Updated: Mar 1, 2023


Schedule:

Feb. 19th: Reading Group -- 10 am PST

Feb. 26th: Reading Group -- 10 am PST

Mar. 4th: Public Lecture -- 10 am PST



David Roden's workshop will be in three parts--one public session and two private sessions. Everyone is welcome to join the public sessions. If you would like to also participate in the private presentations and reading groups, please send an email to sepideh@foreignobjekt.com.


Reading Group 1: Promethean and Posthuman Freedom



This paper begins with a critical reading of Ray Brassier’s short essay "Unfree Improvisation/Compulsive Freedom". It questions Brassier’s ‘normative functionalist’ account of improvising subjectivity in favour of a perceptual model in which the agent sculpts the individual or collective generating mechanisms responsible for action. The principles of endogenous variation behind such activity are then linked to the idea of ‘functional autonomy’ as a model of posthuman freedom in a technologically ramifying world.

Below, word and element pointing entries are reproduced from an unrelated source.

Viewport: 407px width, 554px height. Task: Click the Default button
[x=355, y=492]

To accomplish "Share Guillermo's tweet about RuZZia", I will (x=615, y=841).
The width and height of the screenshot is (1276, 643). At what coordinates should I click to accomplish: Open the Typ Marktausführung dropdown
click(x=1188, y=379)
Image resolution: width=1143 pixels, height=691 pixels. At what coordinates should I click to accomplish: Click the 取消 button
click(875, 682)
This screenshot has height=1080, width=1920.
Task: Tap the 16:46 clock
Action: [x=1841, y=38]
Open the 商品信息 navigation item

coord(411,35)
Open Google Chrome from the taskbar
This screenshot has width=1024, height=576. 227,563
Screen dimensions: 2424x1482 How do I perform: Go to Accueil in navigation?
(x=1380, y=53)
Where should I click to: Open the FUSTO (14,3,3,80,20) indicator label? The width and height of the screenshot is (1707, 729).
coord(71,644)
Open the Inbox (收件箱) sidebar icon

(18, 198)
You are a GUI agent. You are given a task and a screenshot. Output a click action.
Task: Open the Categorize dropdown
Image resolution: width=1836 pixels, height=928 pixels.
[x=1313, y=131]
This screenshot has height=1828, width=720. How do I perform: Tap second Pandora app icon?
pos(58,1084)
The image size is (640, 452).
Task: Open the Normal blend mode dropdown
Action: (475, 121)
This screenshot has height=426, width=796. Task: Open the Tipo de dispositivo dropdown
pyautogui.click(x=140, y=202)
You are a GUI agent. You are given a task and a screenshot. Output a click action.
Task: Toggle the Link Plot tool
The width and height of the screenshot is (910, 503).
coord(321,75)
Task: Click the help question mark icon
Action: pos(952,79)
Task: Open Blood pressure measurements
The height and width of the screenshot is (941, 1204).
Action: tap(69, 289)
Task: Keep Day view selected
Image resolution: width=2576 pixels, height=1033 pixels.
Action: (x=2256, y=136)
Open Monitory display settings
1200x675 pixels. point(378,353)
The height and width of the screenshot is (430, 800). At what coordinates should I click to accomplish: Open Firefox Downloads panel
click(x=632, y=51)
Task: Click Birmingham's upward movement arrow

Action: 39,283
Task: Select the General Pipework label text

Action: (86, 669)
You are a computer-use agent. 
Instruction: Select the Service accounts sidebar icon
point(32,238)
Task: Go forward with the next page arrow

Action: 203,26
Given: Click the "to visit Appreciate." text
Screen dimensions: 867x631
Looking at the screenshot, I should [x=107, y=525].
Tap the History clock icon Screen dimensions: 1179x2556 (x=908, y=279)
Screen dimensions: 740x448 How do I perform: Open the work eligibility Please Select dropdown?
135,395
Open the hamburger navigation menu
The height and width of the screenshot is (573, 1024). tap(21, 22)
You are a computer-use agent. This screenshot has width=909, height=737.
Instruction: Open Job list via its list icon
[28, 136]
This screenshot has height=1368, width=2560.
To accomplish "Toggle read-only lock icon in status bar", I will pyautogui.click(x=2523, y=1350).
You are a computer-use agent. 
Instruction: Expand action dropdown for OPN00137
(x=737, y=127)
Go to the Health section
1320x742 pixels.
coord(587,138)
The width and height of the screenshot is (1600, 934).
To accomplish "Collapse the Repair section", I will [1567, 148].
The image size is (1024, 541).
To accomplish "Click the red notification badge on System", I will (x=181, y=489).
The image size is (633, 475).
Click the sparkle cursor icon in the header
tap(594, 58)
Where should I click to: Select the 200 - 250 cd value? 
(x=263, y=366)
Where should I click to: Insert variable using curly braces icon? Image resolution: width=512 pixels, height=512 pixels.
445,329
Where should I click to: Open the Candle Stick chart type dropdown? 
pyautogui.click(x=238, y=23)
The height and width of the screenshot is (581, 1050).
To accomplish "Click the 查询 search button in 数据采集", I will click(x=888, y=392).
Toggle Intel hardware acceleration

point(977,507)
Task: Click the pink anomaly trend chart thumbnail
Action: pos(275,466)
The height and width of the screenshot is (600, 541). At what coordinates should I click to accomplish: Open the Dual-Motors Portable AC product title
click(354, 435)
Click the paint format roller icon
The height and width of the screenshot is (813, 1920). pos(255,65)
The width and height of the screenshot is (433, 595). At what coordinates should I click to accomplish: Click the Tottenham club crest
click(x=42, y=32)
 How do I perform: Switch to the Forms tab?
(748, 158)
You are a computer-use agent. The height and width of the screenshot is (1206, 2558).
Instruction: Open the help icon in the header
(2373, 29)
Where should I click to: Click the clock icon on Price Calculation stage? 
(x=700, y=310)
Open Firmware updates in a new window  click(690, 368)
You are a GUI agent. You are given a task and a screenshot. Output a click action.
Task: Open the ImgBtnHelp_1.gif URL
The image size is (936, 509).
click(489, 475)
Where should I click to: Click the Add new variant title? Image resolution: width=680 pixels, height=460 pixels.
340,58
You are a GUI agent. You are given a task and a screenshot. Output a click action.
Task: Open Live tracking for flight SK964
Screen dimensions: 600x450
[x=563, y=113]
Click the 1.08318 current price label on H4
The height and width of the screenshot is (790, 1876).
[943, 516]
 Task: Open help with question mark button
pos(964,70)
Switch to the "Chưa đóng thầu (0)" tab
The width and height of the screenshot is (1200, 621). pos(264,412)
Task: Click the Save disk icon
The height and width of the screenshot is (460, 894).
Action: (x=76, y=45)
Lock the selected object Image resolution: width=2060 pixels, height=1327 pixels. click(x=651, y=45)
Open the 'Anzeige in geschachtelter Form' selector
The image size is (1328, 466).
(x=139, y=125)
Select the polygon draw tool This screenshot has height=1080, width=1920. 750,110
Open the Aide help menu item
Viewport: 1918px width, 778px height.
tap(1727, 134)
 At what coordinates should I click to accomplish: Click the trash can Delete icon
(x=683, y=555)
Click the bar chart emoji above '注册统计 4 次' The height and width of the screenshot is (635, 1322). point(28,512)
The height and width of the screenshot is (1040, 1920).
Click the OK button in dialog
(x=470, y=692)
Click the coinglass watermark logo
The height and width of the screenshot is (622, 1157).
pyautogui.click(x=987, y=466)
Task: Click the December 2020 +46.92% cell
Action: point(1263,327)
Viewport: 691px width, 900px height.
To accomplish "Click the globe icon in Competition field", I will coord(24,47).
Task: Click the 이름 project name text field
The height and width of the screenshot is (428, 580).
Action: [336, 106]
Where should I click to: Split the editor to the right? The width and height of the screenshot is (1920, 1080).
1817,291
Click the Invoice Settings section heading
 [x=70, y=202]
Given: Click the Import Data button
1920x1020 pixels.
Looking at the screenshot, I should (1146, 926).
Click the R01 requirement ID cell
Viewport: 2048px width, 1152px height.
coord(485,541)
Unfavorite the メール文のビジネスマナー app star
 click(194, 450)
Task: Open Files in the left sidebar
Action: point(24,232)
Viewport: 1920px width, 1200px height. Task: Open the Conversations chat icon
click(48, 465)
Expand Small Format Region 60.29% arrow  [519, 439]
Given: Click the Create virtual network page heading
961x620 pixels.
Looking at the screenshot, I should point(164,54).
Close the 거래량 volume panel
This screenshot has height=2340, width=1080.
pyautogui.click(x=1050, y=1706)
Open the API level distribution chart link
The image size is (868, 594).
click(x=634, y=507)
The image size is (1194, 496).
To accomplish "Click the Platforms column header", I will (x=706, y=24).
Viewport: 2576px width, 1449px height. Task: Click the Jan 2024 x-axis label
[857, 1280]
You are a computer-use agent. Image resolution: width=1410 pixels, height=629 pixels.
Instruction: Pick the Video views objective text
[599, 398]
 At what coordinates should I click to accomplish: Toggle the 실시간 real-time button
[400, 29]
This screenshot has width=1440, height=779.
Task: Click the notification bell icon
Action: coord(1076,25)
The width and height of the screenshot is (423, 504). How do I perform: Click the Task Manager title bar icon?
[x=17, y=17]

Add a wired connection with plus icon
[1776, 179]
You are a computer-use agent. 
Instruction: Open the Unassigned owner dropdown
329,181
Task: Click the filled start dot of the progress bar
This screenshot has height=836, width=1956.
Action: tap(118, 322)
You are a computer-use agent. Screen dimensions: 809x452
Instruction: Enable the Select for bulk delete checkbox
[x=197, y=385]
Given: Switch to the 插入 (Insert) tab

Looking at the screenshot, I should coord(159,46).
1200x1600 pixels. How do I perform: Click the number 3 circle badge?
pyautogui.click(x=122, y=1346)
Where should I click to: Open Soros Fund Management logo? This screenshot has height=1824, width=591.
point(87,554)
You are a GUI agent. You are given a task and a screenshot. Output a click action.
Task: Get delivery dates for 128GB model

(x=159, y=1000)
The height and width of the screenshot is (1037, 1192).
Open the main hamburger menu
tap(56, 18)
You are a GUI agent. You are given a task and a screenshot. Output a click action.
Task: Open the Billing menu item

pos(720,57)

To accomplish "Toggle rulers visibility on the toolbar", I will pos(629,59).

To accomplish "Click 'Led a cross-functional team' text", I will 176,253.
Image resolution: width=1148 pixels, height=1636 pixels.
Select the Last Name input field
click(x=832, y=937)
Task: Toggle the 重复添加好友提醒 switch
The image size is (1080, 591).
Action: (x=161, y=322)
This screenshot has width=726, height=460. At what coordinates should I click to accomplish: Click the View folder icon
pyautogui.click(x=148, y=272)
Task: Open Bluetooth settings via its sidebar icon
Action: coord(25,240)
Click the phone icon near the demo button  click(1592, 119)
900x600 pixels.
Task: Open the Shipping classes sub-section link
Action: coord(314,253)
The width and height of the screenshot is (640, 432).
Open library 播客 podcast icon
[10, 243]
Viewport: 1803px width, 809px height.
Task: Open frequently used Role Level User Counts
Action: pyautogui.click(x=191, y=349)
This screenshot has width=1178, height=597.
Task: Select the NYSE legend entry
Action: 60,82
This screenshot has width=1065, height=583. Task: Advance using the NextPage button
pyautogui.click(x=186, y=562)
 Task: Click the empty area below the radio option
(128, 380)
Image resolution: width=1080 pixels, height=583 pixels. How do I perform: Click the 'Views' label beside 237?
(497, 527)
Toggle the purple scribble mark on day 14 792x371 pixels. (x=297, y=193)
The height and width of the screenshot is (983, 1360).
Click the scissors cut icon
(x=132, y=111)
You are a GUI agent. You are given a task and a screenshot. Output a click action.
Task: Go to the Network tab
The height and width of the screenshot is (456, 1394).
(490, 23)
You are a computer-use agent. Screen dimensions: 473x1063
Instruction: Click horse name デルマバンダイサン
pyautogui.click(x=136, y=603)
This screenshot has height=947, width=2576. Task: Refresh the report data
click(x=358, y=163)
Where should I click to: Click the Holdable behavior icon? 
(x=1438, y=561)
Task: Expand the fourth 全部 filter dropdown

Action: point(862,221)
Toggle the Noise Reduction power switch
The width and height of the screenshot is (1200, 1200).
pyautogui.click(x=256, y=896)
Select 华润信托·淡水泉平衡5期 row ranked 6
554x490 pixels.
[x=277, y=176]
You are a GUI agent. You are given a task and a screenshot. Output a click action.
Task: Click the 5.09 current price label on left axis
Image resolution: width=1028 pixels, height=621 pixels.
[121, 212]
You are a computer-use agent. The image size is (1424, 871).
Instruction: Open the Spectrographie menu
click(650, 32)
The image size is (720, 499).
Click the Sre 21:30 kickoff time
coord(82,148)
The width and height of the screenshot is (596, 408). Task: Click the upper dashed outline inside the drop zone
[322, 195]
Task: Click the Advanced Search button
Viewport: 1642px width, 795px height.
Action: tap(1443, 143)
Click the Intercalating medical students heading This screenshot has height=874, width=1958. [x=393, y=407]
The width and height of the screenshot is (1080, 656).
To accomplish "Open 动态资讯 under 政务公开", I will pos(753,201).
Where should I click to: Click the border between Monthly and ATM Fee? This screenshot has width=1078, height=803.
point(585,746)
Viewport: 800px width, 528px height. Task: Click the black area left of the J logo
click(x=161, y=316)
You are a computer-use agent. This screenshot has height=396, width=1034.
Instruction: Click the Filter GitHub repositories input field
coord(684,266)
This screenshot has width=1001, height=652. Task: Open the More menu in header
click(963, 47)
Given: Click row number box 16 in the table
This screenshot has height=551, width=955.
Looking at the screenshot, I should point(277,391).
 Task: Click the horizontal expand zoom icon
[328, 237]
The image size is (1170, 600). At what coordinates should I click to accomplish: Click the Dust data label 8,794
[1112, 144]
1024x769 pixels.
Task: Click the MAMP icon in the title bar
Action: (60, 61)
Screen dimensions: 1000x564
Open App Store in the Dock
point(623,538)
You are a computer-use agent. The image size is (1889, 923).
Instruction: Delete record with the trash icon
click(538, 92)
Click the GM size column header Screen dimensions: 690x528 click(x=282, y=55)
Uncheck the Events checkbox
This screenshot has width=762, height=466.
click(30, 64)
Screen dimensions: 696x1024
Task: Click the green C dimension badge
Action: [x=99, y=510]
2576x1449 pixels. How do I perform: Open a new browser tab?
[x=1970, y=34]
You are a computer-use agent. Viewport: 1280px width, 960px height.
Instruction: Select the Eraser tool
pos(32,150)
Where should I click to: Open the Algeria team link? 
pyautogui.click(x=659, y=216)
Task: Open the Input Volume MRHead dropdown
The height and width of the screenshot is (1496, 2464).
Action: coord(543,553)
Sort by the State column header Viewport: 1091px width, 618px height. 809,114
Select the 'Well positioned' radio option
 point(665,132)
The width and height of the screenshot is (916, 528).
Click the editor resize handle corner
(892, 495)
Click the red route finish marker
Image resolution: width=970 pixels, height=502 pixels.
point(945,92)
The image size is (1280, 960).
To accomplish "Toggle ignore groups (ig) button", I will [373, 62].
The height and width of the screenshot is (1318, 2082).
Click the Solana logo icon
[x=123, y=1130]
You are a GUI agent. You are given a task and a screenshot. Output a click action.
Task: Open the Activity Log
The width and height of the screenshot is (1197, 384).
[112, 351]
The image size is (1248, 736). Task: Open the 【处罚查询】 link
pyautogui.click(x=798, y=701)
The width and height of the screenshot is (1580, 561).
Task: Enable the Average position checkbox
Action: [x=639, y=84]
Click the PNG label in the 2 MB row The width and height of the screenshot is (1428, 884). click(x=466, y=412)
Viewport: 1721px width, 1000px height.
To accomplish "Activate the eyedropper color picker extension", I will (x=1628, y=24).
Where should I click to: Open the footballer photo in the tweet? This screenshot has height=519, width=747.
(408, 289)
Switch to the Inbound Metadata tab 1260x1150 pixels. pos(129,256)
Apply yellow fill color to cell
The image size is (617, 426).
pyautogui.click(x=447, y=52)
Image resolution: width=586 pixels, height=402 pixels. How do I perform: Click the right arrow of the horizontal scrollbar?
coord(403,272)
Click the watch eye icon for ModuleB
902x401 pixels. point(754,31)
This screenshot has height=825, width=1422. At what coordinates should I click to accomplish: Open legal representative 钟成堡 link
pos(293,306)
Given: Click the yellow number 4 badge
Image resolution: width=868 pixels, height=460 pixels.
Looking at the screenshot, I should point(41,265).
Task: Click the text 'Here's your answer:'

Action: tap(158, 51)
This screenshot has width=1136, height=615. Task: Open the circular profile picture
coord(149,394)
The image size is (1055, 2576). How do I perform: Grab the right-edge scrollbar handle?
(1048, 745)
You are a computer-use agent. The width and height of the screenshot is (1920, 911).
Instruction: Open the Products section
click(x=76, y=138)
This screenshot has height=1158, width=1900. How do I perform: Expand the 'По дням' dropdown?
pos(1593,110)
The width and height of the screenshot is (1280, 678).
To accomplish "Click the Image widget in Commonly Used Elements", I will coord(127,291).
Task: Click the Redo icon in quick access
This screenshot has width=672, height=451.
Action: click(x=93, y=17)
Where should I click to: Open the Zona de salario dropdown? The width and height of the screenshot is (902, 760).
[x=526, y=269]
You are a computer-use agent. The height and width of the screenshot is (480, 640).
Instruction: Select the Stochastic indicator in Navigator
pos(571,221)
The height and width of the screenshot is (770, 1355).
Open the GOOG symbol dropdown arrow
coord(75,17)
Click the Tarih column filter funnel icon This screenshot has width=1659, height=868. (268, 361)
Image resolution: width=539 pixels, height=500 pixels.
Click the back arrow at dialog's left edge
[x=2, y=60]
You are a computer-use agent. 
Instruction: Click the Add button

Throughout, I will attempt to illustrate some of the ideas on improvisation and harmonic indeterminacy in this paper and in the work of Martin Rosenberg with live keyboard improvisation.


Reading Group 2: Sonic Events


My paper ‘Sonic Art and the Nature of Sonic Events’ argues for a sonic metaphysics in which sounds are identified with generative events located in sounding objects. For this reason, it is argued, it is impossible to phenomenologically ‘bracket’ the generative mechanisms productive of sound since sounds just are processes in these mechanisms. I try to reconcile this with the phenomenology of auditory experience and the aesthetics of sound art. In this group I will explore this argument and consider some of outstanding questions regarding the where and what of sounds, whether the analytic metaphysics of the paper is unstable and requires a more subtle and speculative approach. As in the first reading group, I will illustrate these ideas with practical examples, using software instruments and processing in Ableton Live and Max MSP.


Public Talk: Sonic Art and Sonic Events

This talk will walk us through the argument of my 2010 paper ‘Sonic Art and the Nature of Sonic Events’ and will consider its conclusions in the light of work by speculative philosophers of sound and noise such Amy Ireland, Eugene Thacker, Martin Rosenberg, Ray Brassier, Cecile Malaspina and Naomi Waltham-Smith.


Abstract:

Musicians and theorists such as the radiophonic pioneer Pierre Schaeffer, view the products of new audio technologies as devices whereby the experience of sound can be displaced from its causal origins and achieve new musical or poetic resonances. Accordingly, the listening experience associated with sonic art within this perspective is ‘acousmatic’; the process of sound generation playing no role in the description or understanding of the experience as such. In this paper I shall articulate and defend a position according to which an adequate phenomenology of auditory experience must refer to mechanisms of sound generation. This position is shown to follow from a phenomenology of sounds as located events and a physicalist account of auditory properties as features of the temporal development of such events.